Kai Lee Mykels made her entrance in a multicolored leotard, fishnets and a wig of circus clown orange. She looked fabulous in an absurd way, like a beauty contestant conjured by a flawed early version of A.I. She vamped around the room to the thump of the music, snatching bills from shrieking fans who held them between their fingers like cigarettes.
She asked for shows of hands: Who’s straight, who’s gay, who’s bisexual? She bid a special hello to the “lez-bins,” but confessed she didn’t get them: “I came crying out of the vagina for a reason.” Turning to a man in the audience, she said, “He’s straight but I want to have his baby so bad.”
It was Wednesday night at Icons, a Colorado Springs gay bar with singing bartenders and bathrooms dedicated to Beyoncé, Elton John and Judy Garland. But for now, Kai Lee was the diva who mattered. Her show, anticipated for months, was sold out. Friends had brought gifts — flowers, photos, butterflies preserved eternally under glass.

Working the room, she pursed her purple lips at a guy, assuring him that if he didn’t find her attractive, “beauty’s only a light switch away.”

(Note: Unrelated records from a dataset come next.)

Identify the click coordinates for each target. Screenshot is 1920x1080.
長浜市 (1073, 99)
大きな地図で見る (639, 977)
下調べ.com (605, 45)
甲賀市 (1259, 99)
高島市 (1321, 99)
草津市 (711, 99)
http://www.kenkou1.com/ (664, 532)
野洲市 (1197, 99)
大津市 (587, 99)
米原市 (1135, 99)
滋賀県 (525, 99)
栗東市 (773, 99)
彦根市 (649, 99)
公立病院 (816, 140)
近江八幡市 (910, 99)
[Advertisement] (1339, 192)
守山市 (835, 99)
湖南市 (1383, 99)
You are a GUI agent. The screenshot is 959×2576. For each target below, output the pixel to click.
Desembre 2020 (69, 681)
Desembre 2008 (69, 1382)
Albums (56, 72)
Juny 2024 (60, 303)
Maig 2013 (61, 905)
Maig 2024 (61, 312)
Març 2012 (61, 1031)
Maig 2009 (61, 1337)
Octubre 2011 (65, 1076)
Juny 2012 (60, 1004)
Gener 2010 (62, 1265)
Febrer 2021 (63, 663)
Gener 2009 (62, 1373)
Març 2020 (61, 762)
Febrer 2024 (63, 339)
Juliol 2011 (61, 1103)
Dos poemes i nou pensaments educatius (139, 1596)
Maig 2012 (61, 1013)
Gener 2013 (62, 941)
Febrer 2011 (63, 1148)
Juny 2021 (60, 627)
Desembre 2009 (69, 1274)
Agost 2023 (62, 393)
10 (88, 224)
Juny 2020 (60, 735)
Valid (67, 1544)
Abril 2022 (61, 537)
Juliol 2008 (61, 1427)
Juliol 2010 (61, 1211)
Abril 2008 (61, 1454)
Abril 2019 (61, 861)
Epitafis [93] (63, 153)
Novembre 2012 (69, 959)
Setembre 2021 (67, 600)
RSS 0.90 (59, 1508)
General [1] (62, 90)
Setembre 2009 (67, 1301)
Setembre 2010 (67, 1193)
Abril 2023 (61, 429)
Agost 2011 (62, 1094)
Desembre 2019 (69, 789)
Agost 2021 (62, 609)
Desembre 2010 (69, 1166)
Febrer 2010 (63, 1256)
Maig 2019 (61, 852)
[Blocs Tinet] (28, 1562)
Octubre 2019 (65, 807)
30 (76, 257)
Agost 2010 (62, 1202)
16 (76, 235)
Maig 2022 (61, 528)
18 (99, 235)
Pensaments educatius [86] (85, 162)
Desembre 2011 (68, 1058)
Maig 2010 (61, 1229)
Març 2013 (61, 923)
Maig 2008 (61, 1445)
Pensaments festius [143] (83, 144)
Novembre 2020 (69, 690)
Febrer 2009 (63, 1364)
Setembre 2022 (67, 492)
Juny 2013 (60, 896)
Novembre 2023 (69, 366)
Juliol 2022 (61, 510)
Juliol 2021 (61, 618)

The audience hooted, as Kai Lee’s devotees had often done during the 15 years she had spread her message of empowerment-through-not-giving-a-damn. Still, there was a whiff of sadness in the air, along with the hair spray. Somewhere under that leotard, concealed beneath all the MAC, Morphe and Maybelline, was Kai Lee Mykels’s creator, Kai Brown, who was sure to cry before the night was over.